2007年度 環境報告書
地球環境を汚染する可能性がある物質については適正に保管・管理するとともに、使用量の削減や代替品への見直しによって排出量を少なくするための取り組みを進めています。
PRTR法への対応
各事業所では、排出される化学物質の量を環境管理システムにより把握するとともに、保管・管理の徹底、使用量の削減に取り組んでいます。
2006年にPRTR法に基づき行政に排出量を届け出た事業所は12箇所となっています。塗装工程などで使用される有機溶剤や気動車の不凍液として使用される物質が届出対象となっています。
PRTR法に基づく届出排出量
名称 | 排出量 |
---|---|
キシレン | 15,371キログラム |
トルエン | 16,660キログラム |
スチレン | 3,660キログラム |
ハイドロクロロフルオロカーボン | 5,000キログラム |
エチレングリコール | 68,330キログラム |
ビスフェノールA型エポキシ樹脂 | 100キログラム |
エチルベンゼン | 4,086キログラム |
石綿 | 430キログラム |
3,3'-ジクロロ-4,4'-ジアミノジフェニルメタン | 15キログラム |
フタル酸ビス(2-エチルヘキシル) | 100キログラム |
ポリ(オキシエチレン)=ノニルフェニルエーテル | 1,900キログラム |
ベンゼン | 93キログラム |
PRTR:有害性のある多種多様な化学物質が、どのような発生源から、どれくらい環境中に排出されたか、あるいは廃棄物に含まれて事業所の外に運び出されたかというデータを把握し、集計し、公表する仕組み。
オゾン層破壊物質の管理
現在、車両や建物の空調機などに冷媒としてフロンガスを使用しています。そのうちCFC(クロロフルオロカーボン)とHCFC(ハイドロクロロフルオロカーボン)は、太陽が発する強力な紫外線から地球を保護しているオゾン層を破壊する物質として「オゾン層保護法」によって使用が規制されています。

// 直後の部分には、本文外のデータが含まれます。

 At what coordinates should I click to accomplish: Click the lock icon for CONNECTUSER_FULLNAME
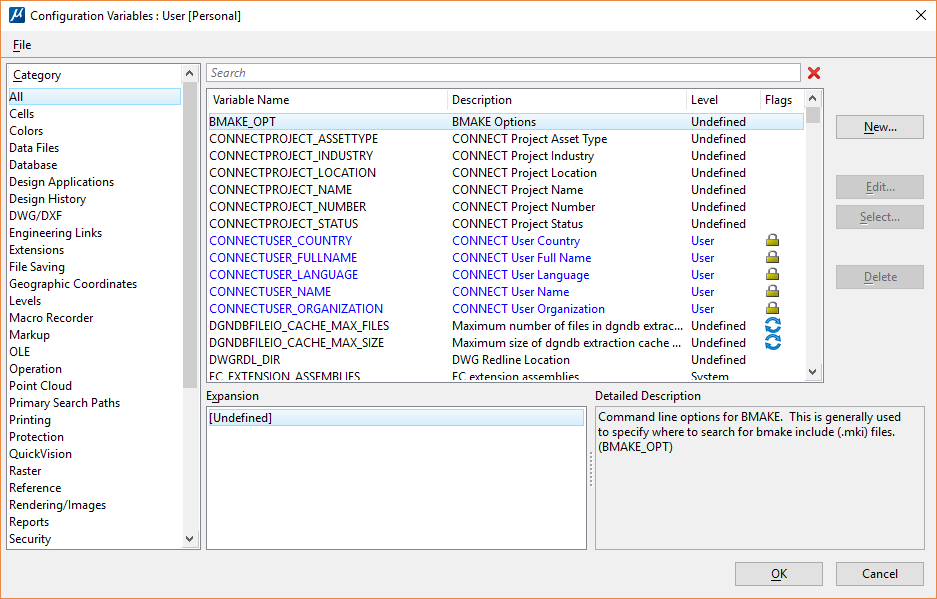[x=772, y=258]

これらの物質を、よりオゾン層に与える影響が少ない物質に転換するとともに、空調機のメンテナンスや廃棄の際には大気への放出を防止するために専用の回収器を使用し、オゾン層保護に努めています。
フロンガスの回収
CO2以外の温室効果ガスの管理
CO2以外にも、HFC(ハイドロフルオロカーボン)、PFC(パーフルオロカーボン)、SF6(六フッ化硫黄)など、地球温暖化の原因となるガス類に対しても使用から廃棄に至るまでの状況を把握し、大気への放出防止や厳重な管理を行なっています。
HFC、PFCについてはオゾン層破壊物質(CFC、HCFC)の代替品として使用されています。また、変電所の整流器などの冷却材としても使用されていますが、2004年12月に電化開業した加古川線では、自然空冷式の整流器を使用した変電所を建設しています。
排出水の管理
車両のメンテナンスを担当する事業所では、排出水処理装置を設置し、法規制を順守した万全な検査とチェックを行ない、徹底した排出水の管理を行なっています。
排出水処理装置のメンテナンス
排出水の管理
揮発性有機化合物などの管理
列車の車体や地上設備など、多くの場所で塗料を使用していますが、塗料の種類によっては環境に悪影響を与える可能性のある物質を含んでいます。

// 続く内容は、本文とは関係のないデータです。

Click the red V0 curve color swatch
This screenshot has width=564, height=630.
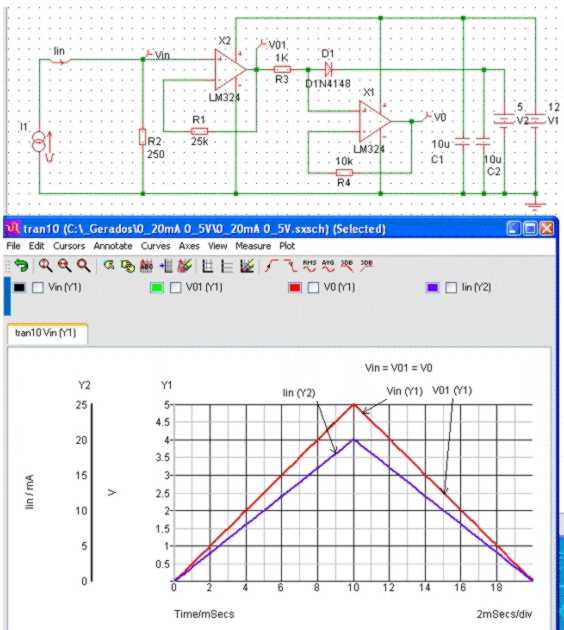[295, 288]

塗料の使用量を削減するために、ステンレスの車体を採用したり、橋梁・電柱などへの構造物へ塗装の必要がない耐侯性鋼材を使用したりしています。また油性塗料から水性塗料への転換の検討も行なっています。
ステンレス車体
耐侯性鋼材を使用した橋梁
ジクロロメタン使用量の削減
特定化学物質専門部会では、塗料の剥離剤や接着剤などの一部に含まれるジクロロメタンの使用量削減に取り組んでいます。ジクロロメタンを含まない材料への代替を図るなどして、2000年度約7,060キログラム使用していたものを2006年度には38キログラムまで99.5%削減しています。
PCB汚染物の処理
変圧器、コンデンサ、蛍光灯安定器やPCB油が付着したバラストや汚泥などのPCB汚染物については、「廃棄物処理法」や「PCB特措法」に定められた基準等に従って厳重に保管管理しています。
「PCB特措法」では2016年までの処理が義務付けられており、処理施設の受け入れ体制が整ったことから2007年1月よりコンデンサから順次処理を開始しました。
PCB含有機器の保管状況
コンデンサ積込
環境汚染事故への対応について
当社の各事業所において展開している環境管理システムでは、環境汚染事故の防止に対しての取り組みを実施しています。しかしながら、平成18年5月に和歌山の変電所において、低濃度PCBを含む絶縁油の漏油事故を発生させてしまいました。あらためて、地域住民の方々をはじめ関係者の皆様に深くお詫び申し上げます。この事故を受け、緊急時連絡体制やPCB廃棄物の保管状況、有害化学物質の取り扱い等について、全支社に対して緊急点検指導を実施しました。また、環境汚染事故の対応につきましては、平成15年から敷地内での極少量の油漏れなど「事故の芽」的なものも含め、迅速かつ適切な事故処理と関係各所へ情報伝達できるように、当社の内部基準として、初動時の対応から、事故処置手順、教育の実施や必要備品の整備等について「環境汚染事故等対処要領」を定め実施しております。また、発生した事故については原因を究明し、その対策を水平展開し、事故の再発防止に努めております。